- The Washington Times - Sunday, August 24, 2003

Say the names Matt and Ben and even people who don’t subsist on a steady diet of celebrity gossip will probably know you’re talking about Matt Damon and Ben Affleck.

That’s what the stars of “Matt & Ben” have found at sold-out performances of their off-Broadway play.

Mixing fact, fiction and tabloid fodder, the play takes place in the mid-1990s — long before Mr. Affleck’s highly publicized engagement to Jennifer Lopez — when he and Mr. Damon were struggling actors and writers.

The main joke is that the script for “Good Will Hunting,” which co-starred the longtime friends and earned them a screenwriting Oscar in 1998, literally falls from the ceiling of Mr. Affleck’s apartment, the decor of which can best be described as frat-boy chic.

Then there are the actors portraying them — actresses, actually.

Brenda Withers plays Mr. Damon and Mindy Kaling plays Mr. Affleck. That they’re women in drag is only part of the conceit (though they’re both so good, you forget the gender bend after awhile). In another twist, Miss Withers is tall and rangy like Mr. Affleck, while Miss Kaling is short and compact like Mr. Damon … and she’s of Indian descent.

“The point of it was not to do, like, an ‘SNL’ kind of sketch. Obviously, we can’t play these characters with any kind of accuracy,” said Miss Kaling, 24. “I’m, like, an Indian girl.”
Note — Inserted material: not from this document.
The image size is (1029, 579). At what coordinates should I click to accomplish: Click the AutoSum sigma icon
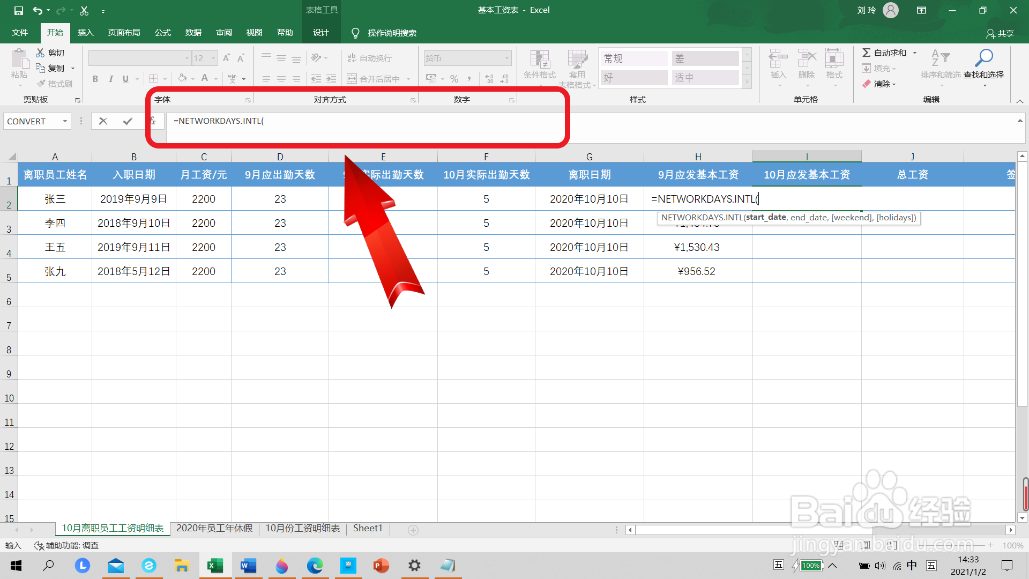[x=867, y=53]
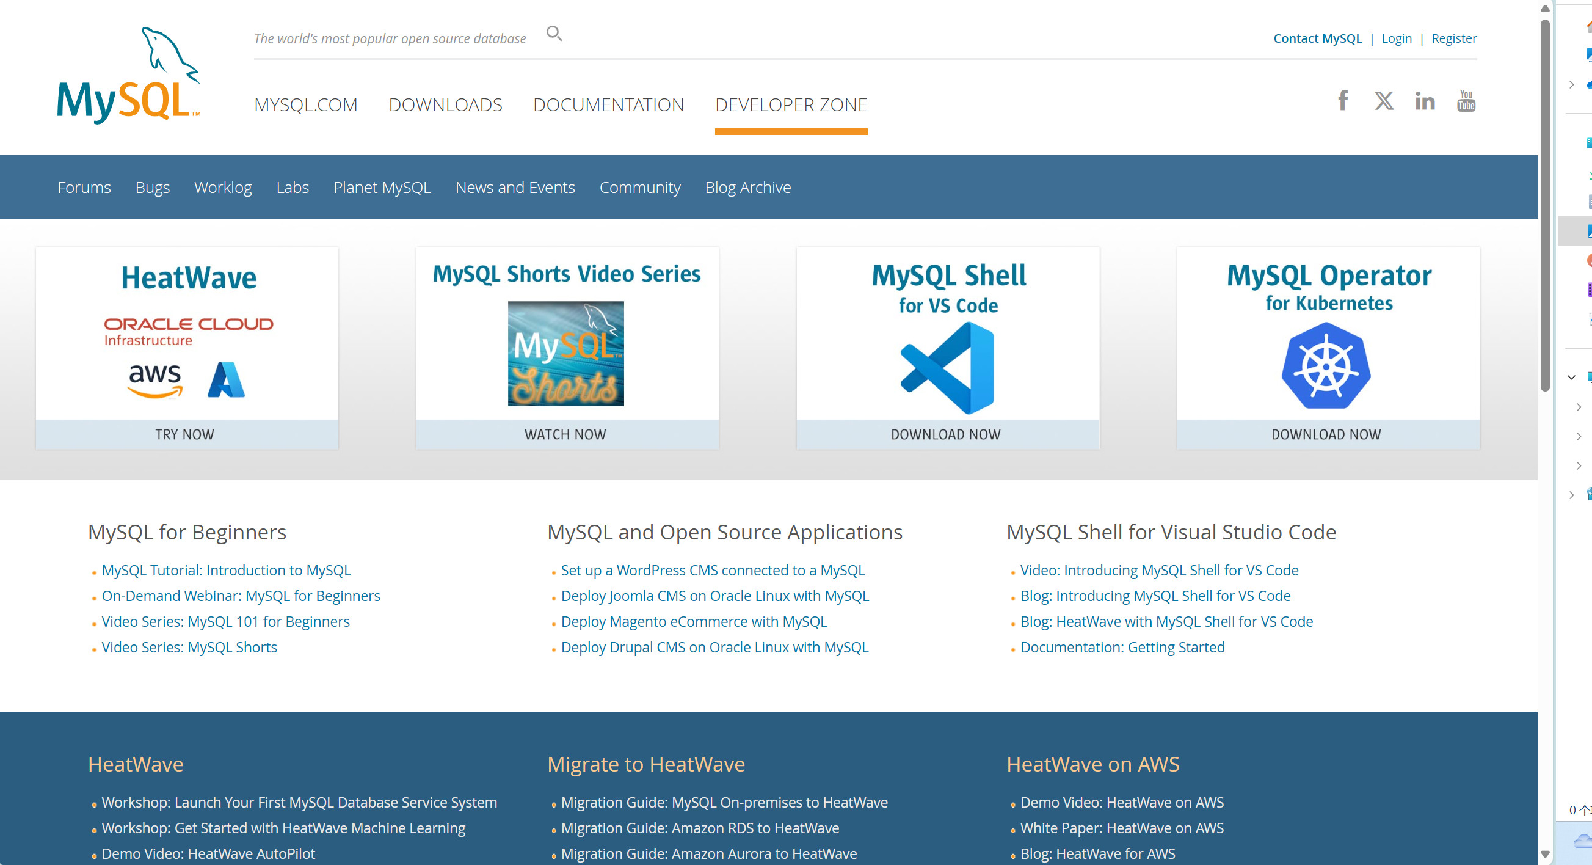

“Matt & Ben” affectionately skewers the actors for their oft-reported personas: that Mr. Damon, star of “The Legend of Bagger Vance” and “The Talented Mr. Ripley,” is the serious actor of the two, and that Mr. Affleck, who’s made blockbusters (“Pearl Harbor” and “Armageddon”) and bombs (“Gigli”), merely coasts on his looks and personality.

The actresses, however, said they can relate to them because they’re also best friends who collaborated on a script. (“Matt & Ben” originally appeared at the 2002 New York International Fringe Festival.)

Yet Miss Withers, 25, acknowledged with a laugh, “I still feel like we really have no idea who they are. A lot of what went into the characters was our process, our situation — being friends and writing together.”

People think they know Mr. Damon and Mr. Affleck, though, because of the abundance of media coverage they receive.

“They’re different enough, it seems, that you think, like, ‘Oh, I have so much more in common with one or the other,’ even if you don’t know anything about them,” Miss Kaling said. “It’s funny, when we first thought of the title, we thought, ‘Will people actually get it?’”

People did, which often prompts the question — “Are you a Matt girl or a Ben girl?” — which the actresses pondered recently over an egg salad sandwich (for Miss Withers) and a liverwurst sandwich (for Miss Kaling) at a Midtown theater hangout.

“I think both of us are sort of constantly fighting over Matt in our, like, made-up world where they would be having to choose between us,” Miss Kaling said. “Ben is, like, tall and strapping. Matt’s cerebral.”

“I … ,” Miss Withers hesitated. “I mean, yeah, I love Matt.”

“Brenda’s a Casey girl,” Miss Kaling joked, referring to Mr. Affleck’s younger brother, Casey Affleck, who had a small role in “Good Will Hunting” and whose photo hangs on the wall of the “Matt & Ben” set.

“I think it goes back and forth,” Miss Withers said.

One thing the women can agree on: They’d both be mortified if Mr. Damon and Mr. Affleck ever showed up for a performance.

“I hope if they come, they come very quietly and don’t tell us,” Miss Withers said.

It looks like they have nothing to worry about. Even though there’s talk of extending the play past its six-week run, scheduled to end Sept. 6., Mr. Damon’s publicist didn’t return a phone call for comment about the play; Mr. Affleck’s publicist, Ken Sunshine, said the actor knows about it but hasn’t seen it.

“We have no thoughts or reactions. I wouldn’t bet on them showing up,” Mr. Sunshine said. “I think, frankly, we’re trying not to emphasize the circus atmosphere surrounding his celebrity right now.”